=== The problem ===
Transcribe nothing but the lines from the one with "Where should I click to: Open" to the end of the entries, both included, keeping each exact and leaving every picture out.

* * *

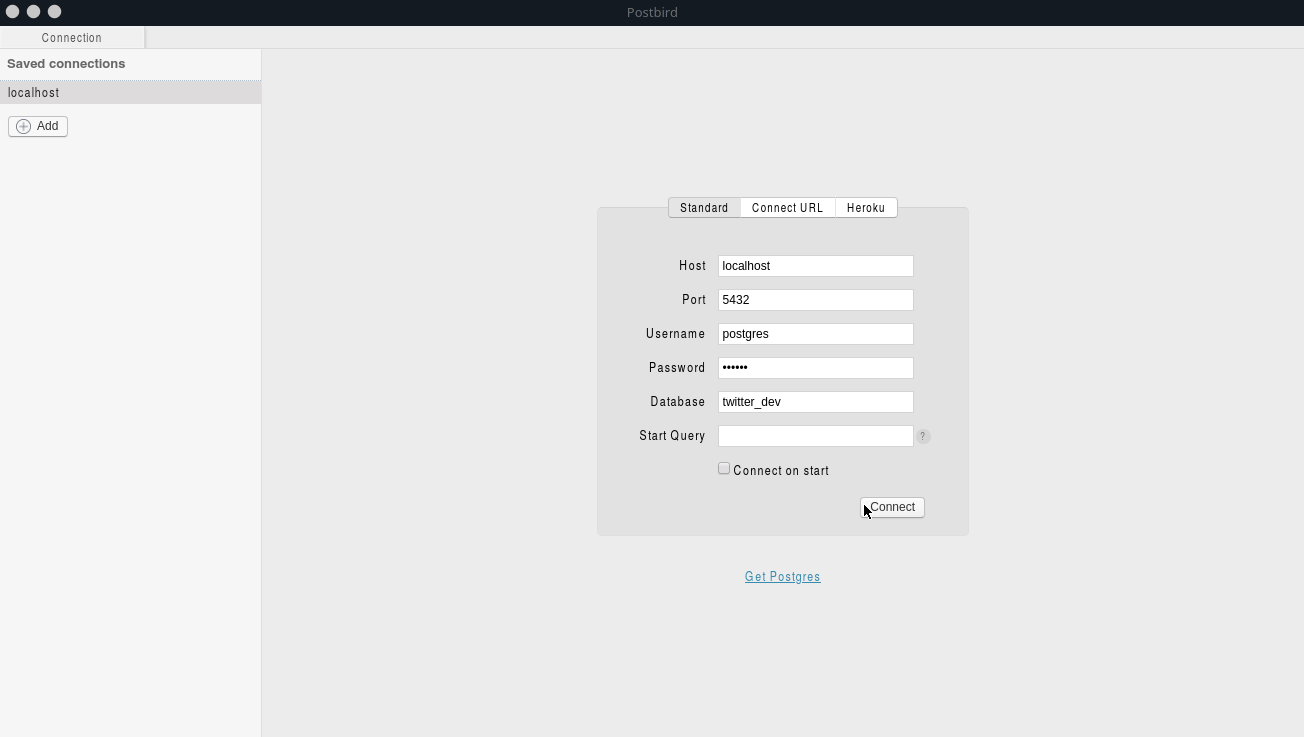Viewport: 1304px width, 737px height.
Task: Click the middle window control dot
Action: coord(32,12)
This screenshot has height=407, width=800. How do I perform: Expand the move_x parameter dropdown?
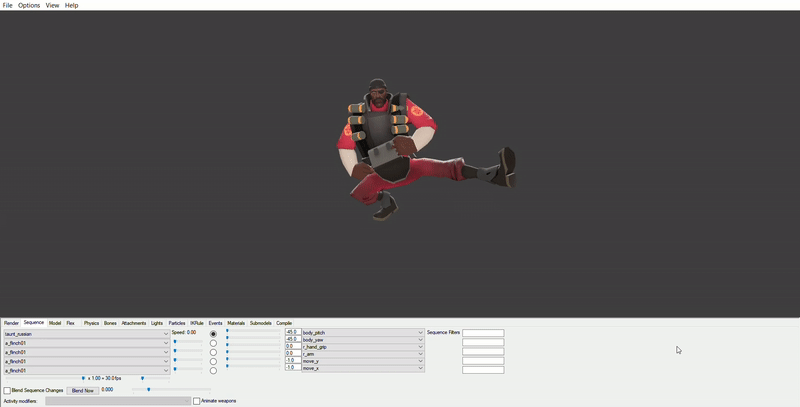click(420, 368)
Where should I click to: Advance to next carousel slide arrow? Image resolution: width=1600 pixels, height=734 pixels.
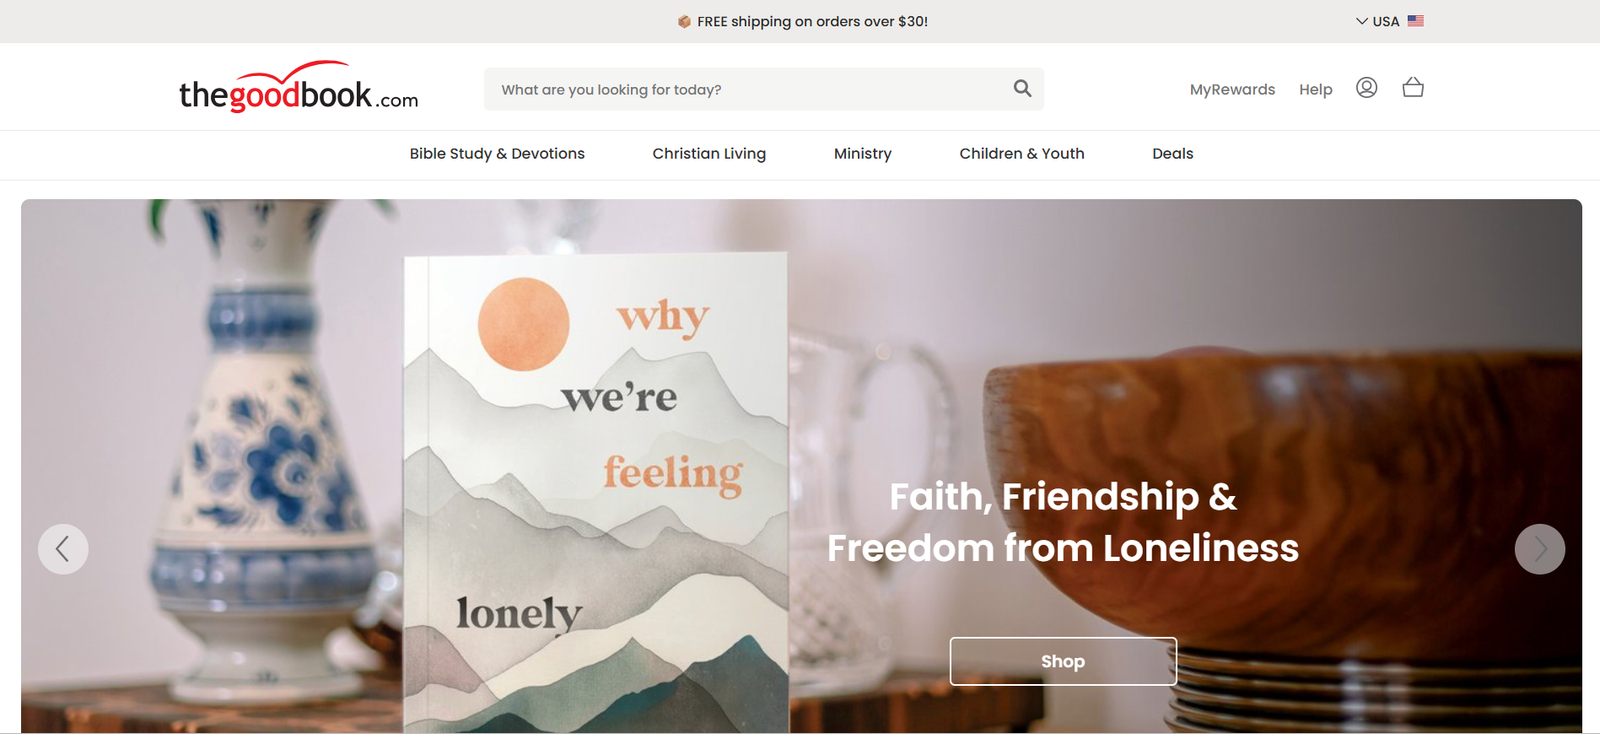tap(1540, 549)
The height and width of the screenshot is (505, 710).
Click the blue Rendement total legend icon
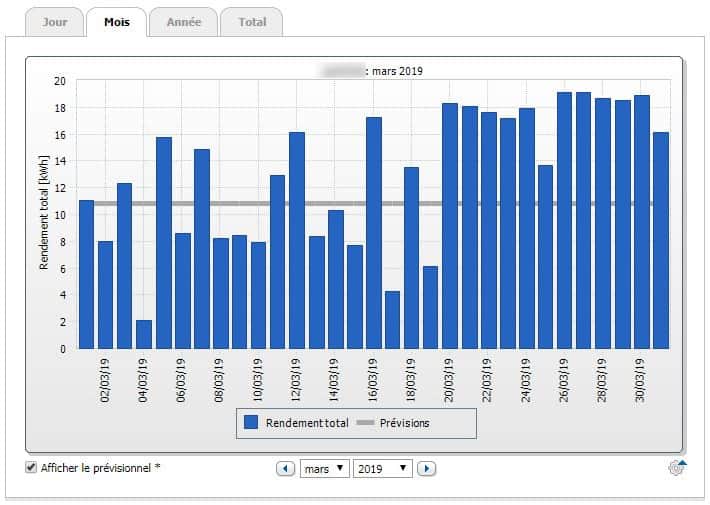(251, 423)
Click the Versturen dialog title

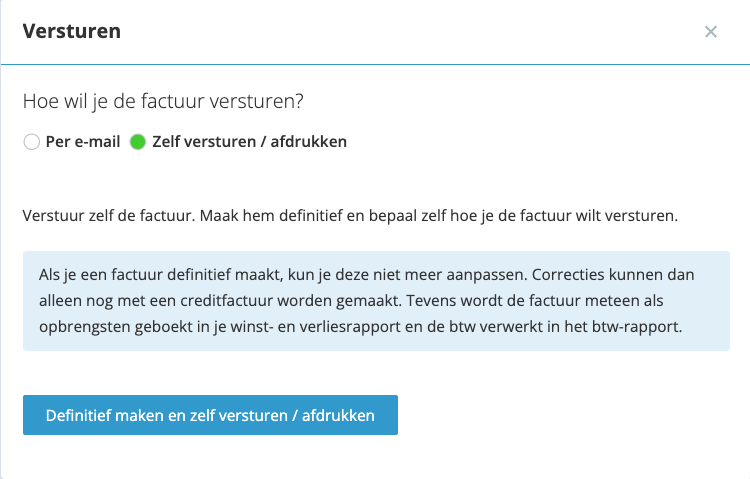72,31
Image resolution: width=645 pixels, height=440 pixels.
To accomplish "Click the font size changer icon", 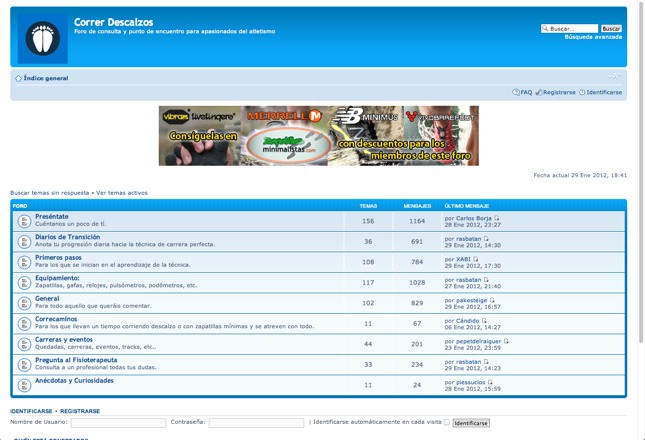I will 614,77.
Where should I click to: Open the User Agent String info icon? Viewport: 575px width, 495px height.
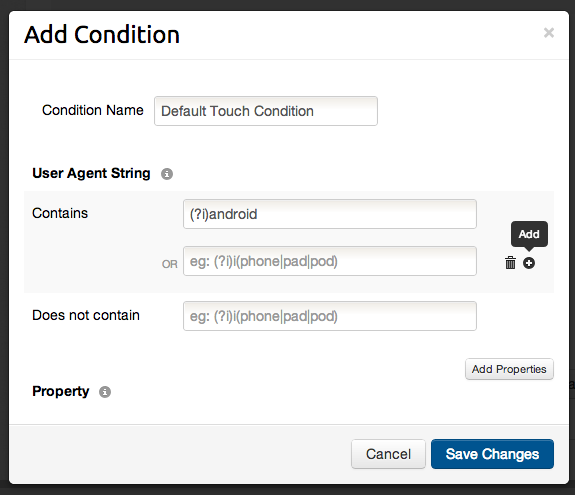pyautogui.click(x=167, y=174)
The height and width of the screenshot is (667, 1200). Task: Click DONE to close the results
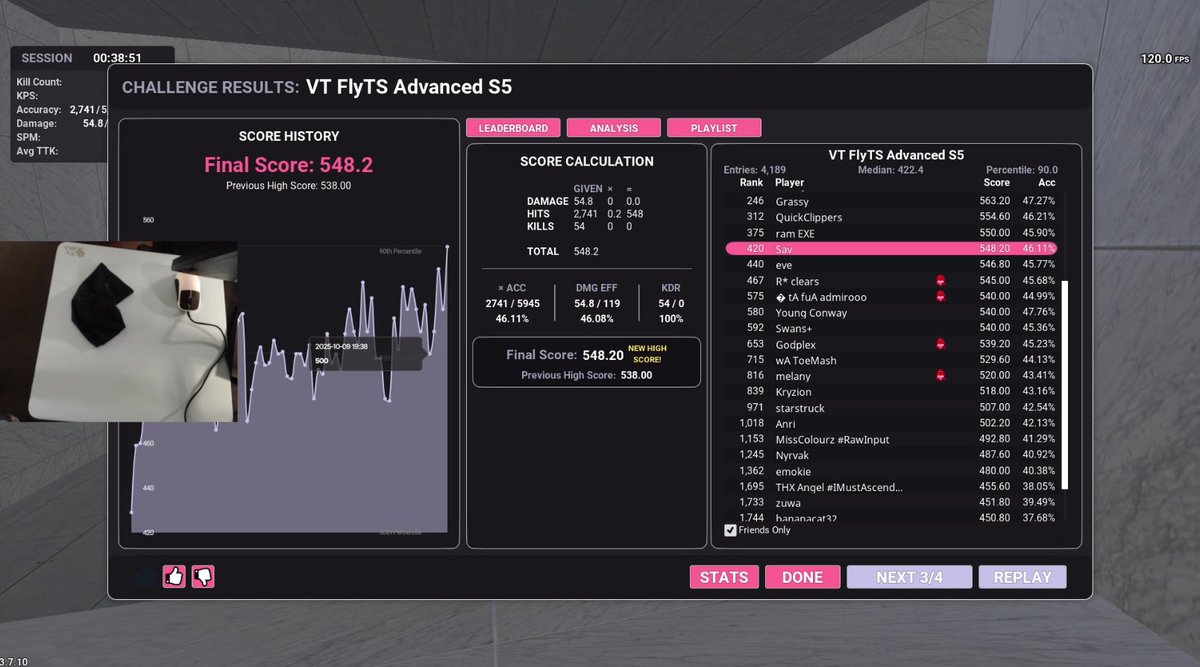802,577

* * *

=== Task result ===
Where should I click to: Open the User Agent String info icon? Viewport: 575px width, 495px height.
pyautogui.click(x=167, y=174)
The height and width of the screenshot is (667, 1200). Task: Click DONE to close the results
802,577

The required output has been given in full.